Oireachtas Joint and Select Committees

Wednesday, 30 March 2022

Joint Oireachtas Committee on Health

Impact of Covid-19 on Neurological Services, Care and Capacity: Neurological Alliance of Ireland

Photo of Mark WardMark Ward (Dublin Mid West, Sinn Fein) | Oireachtas source

I thank the witnesses for the opening statements and for being here today. I have to agree with them. Neurological services were in crisis pre-pandemic but listening to the figure of 24,000 people waiting for neurological appointments now, it is fair to say that we are approaching an emergency situation, if we are not in an emergency already.

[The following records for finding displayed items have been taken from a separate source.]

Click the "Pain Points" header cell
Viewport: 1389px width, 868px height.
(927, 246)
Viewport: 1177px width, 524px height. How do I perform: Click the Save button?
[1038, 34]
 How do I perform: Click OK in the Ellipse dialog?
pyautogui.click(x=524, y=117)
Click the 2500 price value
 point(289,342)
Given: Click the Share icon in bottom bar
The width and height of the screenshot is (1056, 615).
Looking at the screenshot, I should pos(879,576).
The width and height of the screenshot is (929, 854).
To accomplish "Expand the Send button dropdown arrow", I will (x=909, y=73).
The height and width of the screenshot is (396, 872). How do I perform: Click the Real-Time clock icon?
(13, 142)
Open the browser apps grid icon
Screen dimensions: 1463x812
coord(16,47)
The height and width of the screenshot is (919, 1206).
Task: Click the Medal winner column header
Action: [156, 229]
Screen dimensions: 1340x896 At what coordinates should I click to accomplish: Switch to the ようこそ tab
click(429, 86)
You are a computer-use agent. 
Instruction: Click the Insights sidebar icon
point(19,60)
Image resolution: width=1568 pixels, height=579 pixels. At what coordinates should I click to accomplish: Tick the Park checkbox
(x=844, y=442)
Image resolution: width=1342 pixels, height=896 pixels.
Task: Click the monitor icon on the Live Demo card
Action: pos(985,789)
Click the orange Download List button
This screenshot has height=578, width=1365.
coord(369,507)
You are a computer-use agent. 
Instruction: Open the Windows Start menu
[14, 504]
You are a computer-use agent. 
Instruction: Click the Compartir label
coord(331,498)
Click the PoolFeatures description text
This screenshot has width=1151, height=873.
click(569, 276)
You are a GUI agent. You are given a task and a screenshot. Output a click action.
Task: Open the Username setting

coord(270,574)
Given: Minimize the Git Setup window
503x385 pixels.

I am not a member of the committee and I thank the Chair for allowing me to come in to address the witnesses. As they know, I have met both of them before. I have a personal interest in neurological conditions, having been diagnosed with multiple sclerosis 15 years ago. Listening to Deputy Cathal Crowe, I am reminded of the years prior to being diagnosed and not being treated. From the point of contact when I went to my GP to when I got my diagnosis, there was a seven-year gap, which is a frightening place for any young man to be - I was 25 years old at the time. I am in the public system and while I can only speak for my own experience, it is that the services available to me have been scant. I have had four appointments with my neurologist in the 15 years since I have been diagnosed. I have had two MRI scans, the first in 2007 and the next in 2018, and I was on a waiting list for all of that time. I would have been getting letters from the HSE to ask whether I still wish to have the appointment and I was sending every letter back to say that, yes, I still wish to have the appointment. When I got my appointment in 2018 for my second MRI scan, they could not find the records of my first one because the HSE had changed its administration.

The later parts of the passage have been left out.